Helmersson first joined H&M in 1997 as a business controller before working her way up to COO of the H&M Group in September 2018. She became CEO in January 2020.
Helmersson will be immediately replaced by Daniel Erver, who most recently served as the managing director of the H&M brand. He has been with the company for 18 years.
Shares tumbled upwards of 12% upon the news after a weaker-than-expected earnings report for the fiscal year beginning on December 1, 2022 through November 30, 2023.
"For many consumers the year was marked by lower purchasing power because of high inflation and high interest rates," Helmersson said in a company release. "The fourth quarter started with unusually hot weather in several of our important European markets. From mid-October, sales recovered as more normal autumn weather returned."
Though up during fiscal 2023, sales in December 2023 through January 2024 (the company's first fiscal quarter) saw a 4% drop from the same time the year prior — a bad sign during the crucial holiday shopping season.
At the same time last year, sales during that period saw a 5% increase.
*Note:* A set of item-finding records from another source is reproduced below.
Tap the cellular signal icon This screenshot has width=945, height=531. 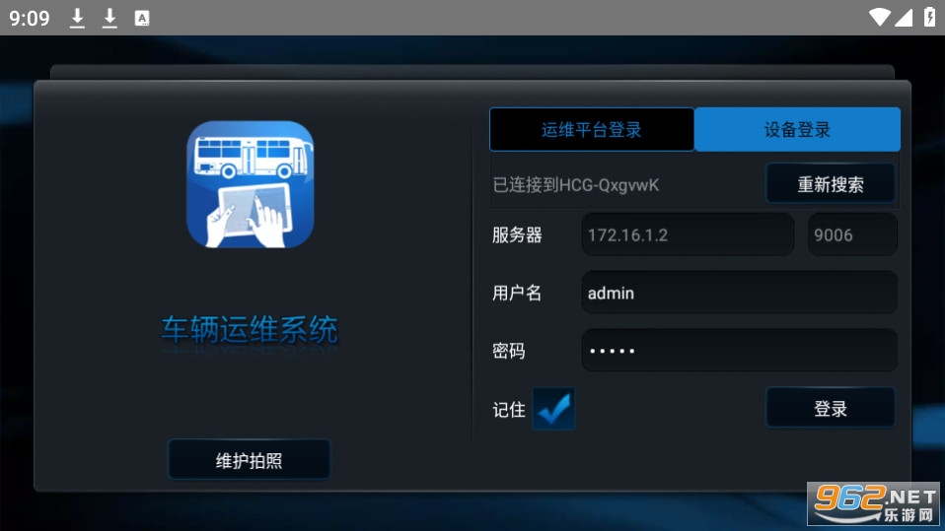(904, 18)
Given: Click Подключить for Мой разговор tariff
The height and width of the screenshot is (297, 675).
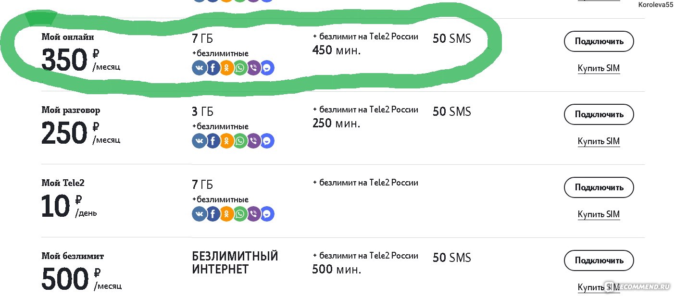Looking at the screenshot, I should point(599,114).
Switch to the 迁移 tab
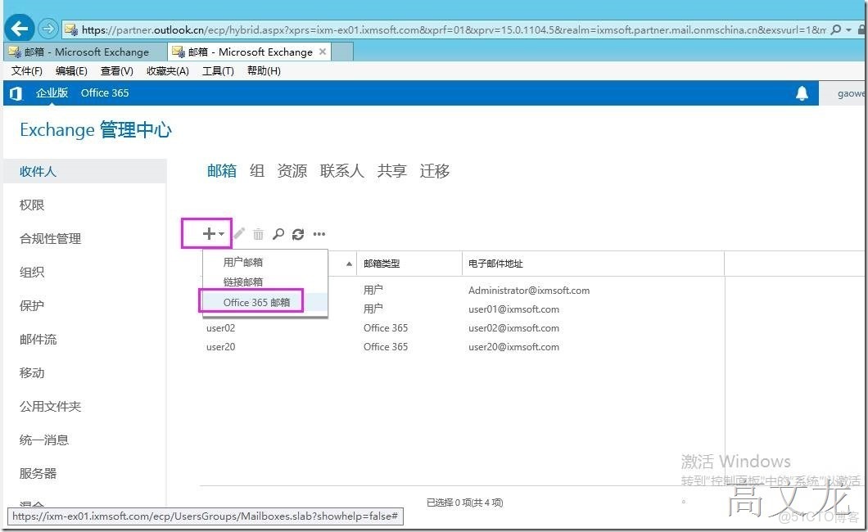This screenshot has width=868, height=532. point(434,170)
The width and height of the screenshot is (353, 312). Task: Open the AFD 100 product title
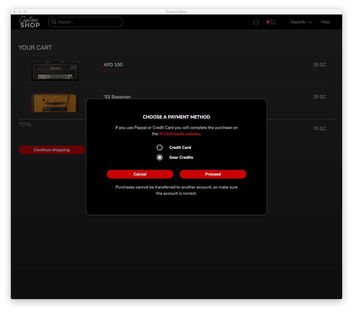pyautogui.click(x=113, y=65)
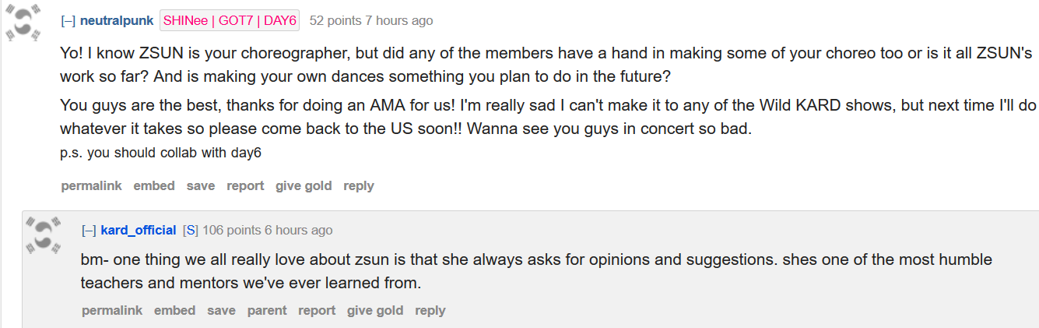Open permalink of kard_official's reply

[112, 311]
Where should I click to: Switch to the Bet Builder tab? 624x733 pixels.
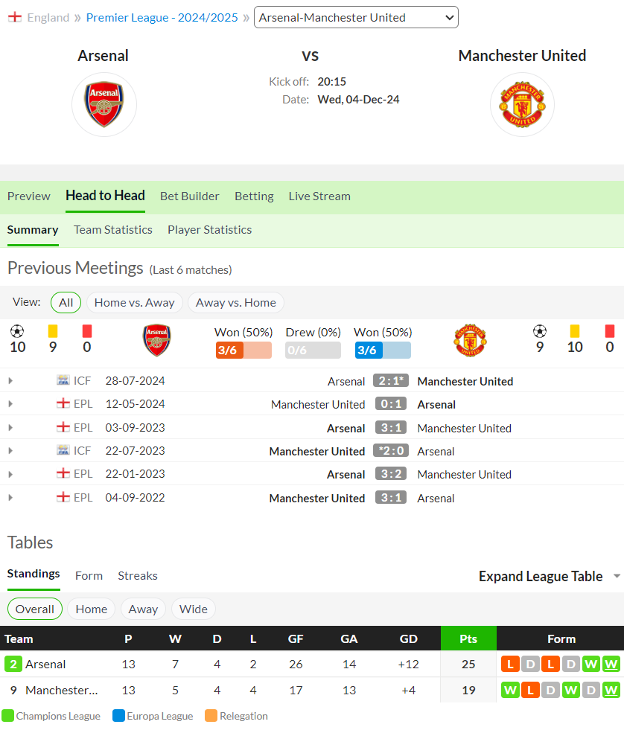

H&M has faced increasing competition from other fast-fashion retailers, such as rival Zara and e-commerce behemoths like Shein. The brand was also at the center of controversy earlier this month for a back-to-school advertisement that featured children with the tagline "Make those heads turn" after allegations that it exploited children.
"We have removed this ad," the company said in a statement at the time. "We are deeply sorry for the offense this has caused and will look into how we present campaigns going forward."
As of Wednesday afternoon, H&M was up 16% year over year but still down 12% in a 24-hour period.